"9. Continuous sonority must be maintained from the first phrase to the last.
"10. The end must be more impressive than the commencement."
These rules of course represent the ideal of the strictest Italian form, and are by no means derived from the prevailing practice of English poets.
[36] On the structure and history of the sonnet, see Schipper, as cited above; C. Tomlinson: The Sonnet, its Origin, Structure, and Place in Poetry (1874); K. Lentzner: Ueber das Sonett und seine Gestaltung in der englischen Dichtung bis Milton (1886); Leigh Hunt and S. A. Lee: The Book of the Sonnet (with introductory essay, 1867); W. Sharp: Sonnets of This Century (with essay, 1886); S. Waddington: English Sonnets by Poets of the Past, and English Sonnets by Living Poets; Hall Caine: Sonnets of Three Centuries (1882); H. Corson: Primer of English Verse, chap. x.
[37] In 1575, when Gascoigne wrote his Notes of Instruction, he found it necessary to say: "Some thinke that all Poemes (being short) may be called Sonets, as in deede it is a diminutive worde derived of Sonare, but yet I can beste allowe to call those Sonnets whiche are of fouretene lynes, every line conteyning tenne syllables.

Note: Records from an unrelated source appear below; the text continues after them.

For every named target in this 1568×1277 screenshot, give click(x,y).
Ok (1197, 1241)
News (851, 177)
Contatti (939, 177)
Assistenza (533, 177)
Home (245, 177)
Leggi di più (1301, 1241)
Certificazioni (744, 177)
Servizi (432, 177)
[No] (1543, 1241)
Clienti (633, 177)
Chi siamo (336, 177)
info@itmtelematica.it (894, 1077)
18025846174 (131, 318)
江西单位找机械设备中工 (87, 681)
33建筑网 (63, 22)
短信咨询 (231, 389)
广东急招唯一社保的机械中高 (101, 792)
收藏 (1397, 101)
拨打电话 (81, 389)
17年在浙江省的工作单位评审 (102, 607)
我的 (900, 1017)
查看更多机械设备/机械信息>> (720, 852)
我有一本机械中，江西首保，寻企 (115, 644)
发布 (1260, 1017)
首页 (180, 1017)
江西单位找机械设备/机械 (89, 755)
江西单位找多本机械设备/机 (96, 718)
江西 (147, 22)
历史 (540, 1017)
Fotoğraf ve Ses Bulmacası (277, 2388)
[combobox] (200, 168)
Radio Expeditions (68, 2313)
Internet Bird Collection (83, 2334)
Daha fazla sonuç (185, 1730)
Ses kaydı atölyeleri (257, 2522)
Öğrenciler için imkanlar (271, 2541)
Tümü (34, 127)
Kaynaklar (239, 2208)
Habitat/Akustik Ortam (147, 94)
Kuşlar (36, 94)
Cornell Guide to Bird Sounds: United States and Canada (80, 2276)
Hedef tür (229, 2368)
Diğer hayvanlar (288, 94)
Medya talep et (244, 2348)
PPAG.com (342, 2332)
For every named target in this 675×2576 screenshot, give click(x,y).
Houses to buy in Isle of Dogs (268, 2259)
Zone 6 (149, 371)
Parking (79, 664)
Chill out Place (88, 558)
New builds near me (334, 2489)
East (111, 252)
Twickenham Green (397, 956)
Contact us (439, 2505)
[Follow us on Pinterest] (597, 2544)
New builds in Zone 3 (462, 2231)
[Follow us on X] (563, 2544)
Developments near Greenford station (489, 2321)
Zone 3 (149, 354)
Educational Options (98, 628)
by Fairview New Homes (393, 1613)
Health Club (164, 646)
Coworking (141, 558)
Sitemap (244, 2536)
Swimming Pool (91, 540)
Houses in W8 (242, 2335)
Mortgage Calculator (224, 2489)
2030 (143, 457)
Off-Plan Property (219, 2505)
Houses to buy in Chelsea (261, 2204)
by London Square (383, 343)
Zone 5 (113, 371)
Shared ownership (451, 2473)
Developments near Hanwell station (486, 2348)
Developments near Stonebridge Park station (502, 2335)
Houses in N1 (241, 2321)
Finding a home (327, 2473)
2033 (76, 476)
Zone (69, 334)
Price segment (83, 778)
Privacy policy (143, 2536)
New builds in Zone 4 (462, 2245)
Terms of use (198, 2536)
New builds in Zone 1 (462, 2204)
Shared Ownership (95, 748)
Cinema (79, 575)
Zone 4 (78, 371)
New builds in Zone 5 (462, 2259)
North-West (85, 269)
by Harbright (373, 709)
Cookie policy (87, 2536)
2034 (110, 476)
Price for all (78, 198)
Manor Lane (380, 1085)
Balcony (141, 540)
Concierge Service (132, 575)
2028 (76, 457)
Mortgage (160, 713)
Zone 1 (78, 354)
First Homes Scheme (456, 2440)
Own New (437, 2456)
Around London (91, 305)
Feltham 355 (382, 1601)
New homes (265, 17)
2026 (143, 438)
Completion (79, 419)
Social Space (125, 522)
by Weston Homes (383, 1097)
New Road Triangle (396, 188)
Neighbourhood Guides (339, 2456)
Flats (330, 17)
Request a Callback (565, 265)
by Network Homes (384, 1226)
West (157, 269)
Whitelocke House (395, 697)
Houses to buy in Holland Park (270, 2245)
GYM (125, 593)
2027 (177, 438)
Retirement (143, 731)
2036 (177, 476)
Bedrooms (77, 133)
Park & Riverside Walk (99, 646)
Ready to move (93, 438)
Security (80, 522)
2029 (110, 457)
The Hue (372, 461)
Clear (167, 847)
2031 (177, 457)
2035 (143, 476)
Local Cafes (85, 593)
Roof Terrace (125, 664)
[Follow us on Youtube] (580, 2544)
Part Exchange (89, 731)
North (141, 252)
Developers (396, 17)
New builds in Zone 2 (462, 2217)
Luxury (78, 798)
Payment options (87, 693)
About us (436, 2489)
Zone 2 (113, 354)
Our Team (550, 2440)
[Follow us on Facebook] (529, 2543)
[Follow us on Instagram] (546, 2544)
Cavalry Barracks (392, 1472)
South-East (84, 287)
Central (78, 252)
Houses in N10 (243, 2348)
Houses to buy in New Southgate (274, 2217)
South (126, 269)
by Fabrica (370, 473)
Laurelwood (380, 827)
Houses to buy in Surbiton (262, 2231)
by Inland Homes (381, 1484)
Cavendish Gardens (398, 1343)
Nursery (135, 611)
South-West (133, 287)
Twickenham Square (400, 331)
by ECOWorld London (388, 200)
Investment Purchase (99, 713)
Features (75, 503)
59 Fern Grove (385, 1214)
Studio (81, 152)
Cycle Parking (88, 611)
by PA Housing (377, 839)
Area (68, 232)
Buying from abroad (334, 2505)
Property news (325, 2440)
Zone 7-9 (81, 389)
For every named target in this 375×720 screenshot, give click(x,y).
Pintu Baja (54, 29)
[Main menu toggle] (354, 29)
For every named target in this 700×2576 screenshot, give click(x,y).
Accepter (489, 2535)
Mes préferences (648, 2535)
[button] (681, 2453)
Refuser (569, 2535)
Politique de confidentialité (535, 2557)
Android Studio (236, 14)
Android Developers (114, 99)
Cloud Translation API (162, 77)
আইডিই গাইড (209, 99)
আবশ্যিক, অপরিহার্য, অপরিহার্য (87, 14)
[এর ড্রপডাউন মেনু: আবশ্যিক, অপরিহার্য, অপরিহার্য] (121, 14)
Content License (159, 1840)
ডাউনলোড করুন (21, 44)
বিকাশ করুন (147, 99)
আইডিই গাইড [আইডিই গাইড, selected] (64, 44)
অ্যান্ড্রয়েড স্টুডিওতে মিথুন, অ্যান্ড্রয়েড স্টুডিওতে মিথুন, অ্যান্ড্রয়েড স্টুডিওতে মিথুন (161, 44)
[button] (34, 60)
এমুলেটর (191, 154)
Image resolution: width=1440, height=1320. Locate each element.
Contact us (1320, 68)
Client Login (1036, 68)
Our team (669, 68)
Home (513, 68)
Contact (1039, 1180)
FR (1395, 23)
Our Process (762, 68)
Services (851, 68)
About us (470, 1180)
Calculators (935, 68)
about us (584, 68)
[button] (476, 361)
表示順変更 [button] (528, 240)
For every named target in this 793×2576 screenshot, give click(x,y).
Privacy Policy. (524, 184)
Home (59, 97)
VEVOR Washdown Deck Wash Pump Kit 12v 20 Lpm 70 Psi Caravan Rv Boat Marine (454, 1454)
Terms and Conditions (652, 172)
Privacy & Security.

The firste twelve do ryme in staves of foure lines by crosse meetre, and the last two ryming togither do conclude the whole." (Arber's Reprint, pp. 38, 39.) It is, of course, the English sonnet which Gascoigne thus describes.
[38] Shakspere also introduced sonnets into some of his earlier plays: Love's Labor's Lost, All's Well that Ends Well, Romeo and Juliet, and Henry V. See Fleay's Chronicle of the English Drama, vol. ii. p. 224, and Schelling's Elizabethan Lyrics, p. xxx.
V. THE ODE
The term Ode is used of English poetry with considerable vagueness. The Century Dictionary defines the word thus: "A lyric poem expressive of exalted or enthusiastic emotion, especially one of complex or irregular metrical form; originally and strictly, such a composition intended to be sung." Compare with this the definition of Mr. Gosse, in his collection of English Odes: "Any strain of enthusiastic and exalted lyrical verse, directed to a fixed purpose, and dealing progressively with one dignified theme."